- [DATA TO USE]:
[start]

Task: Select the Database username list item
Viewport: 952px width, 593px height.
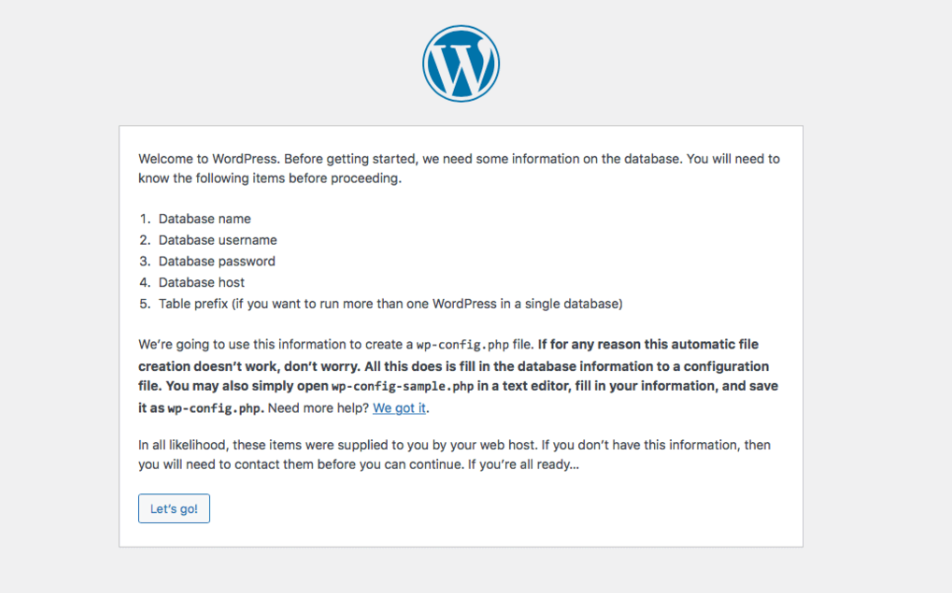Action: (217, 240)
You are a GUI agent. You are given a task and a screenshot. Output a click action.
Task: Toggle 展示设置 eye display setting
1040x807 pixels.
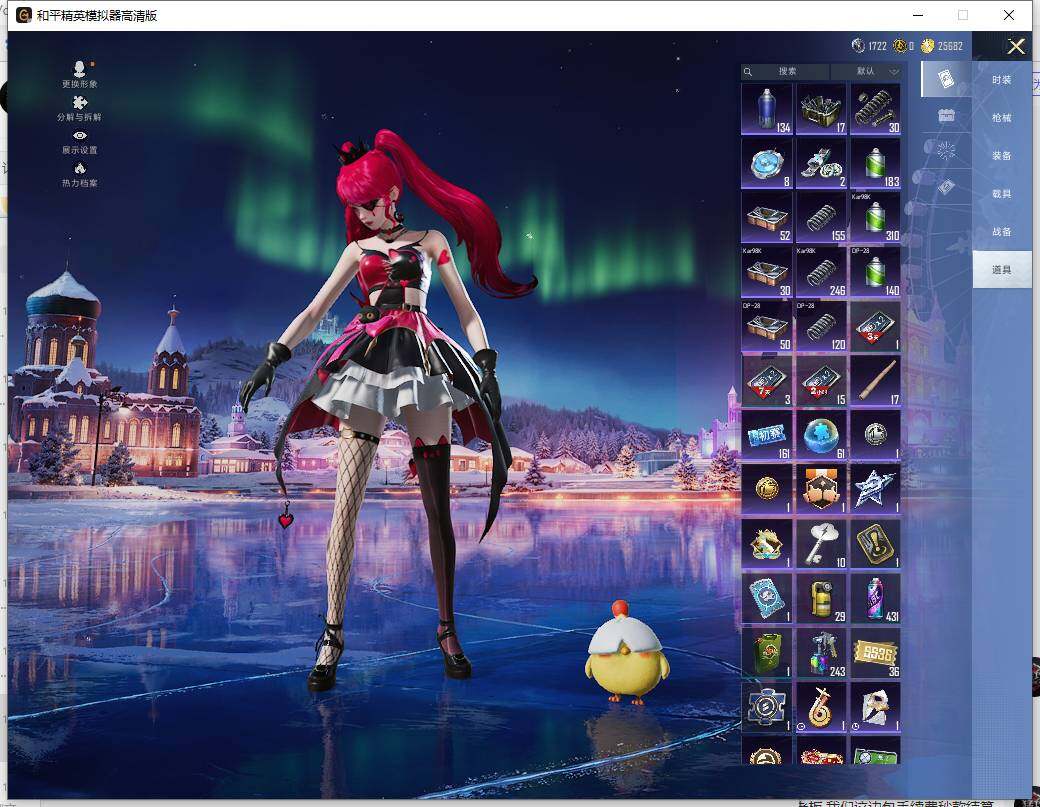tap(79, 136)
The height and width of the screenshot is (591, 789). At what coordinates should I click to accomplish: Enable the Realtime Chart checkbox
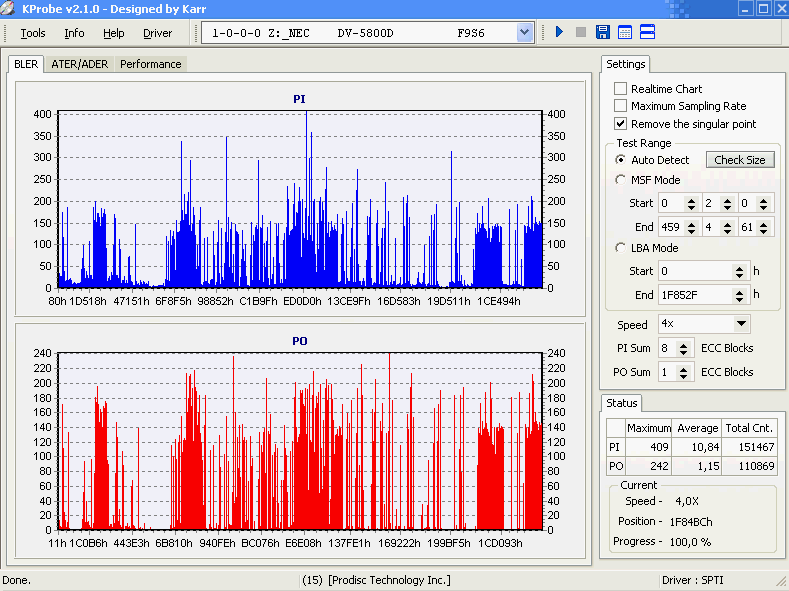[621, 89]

[end]

- [OBJECTIVE]: Reproduce all the rows above, swapping each occurrence of "screenshot" for "image" and leaving everything else unchanged. Omit the pictures from your answer.

- [COMPLETE OUTPUT]:
Task: Select the Database username list item
Viewport: 952px width, 593px height.
Action: (217, 240)
You are a GUI agent. You are given a task and a image. Output a click action.
Task: Toggle 展示设置 eye display setting
1040x807 pixels.
tap(79, 136)
The height and width of the image is (591, 789). At what coordinates should I click to accomplish: Enable the Realtime Chart checkbox
[621, 89]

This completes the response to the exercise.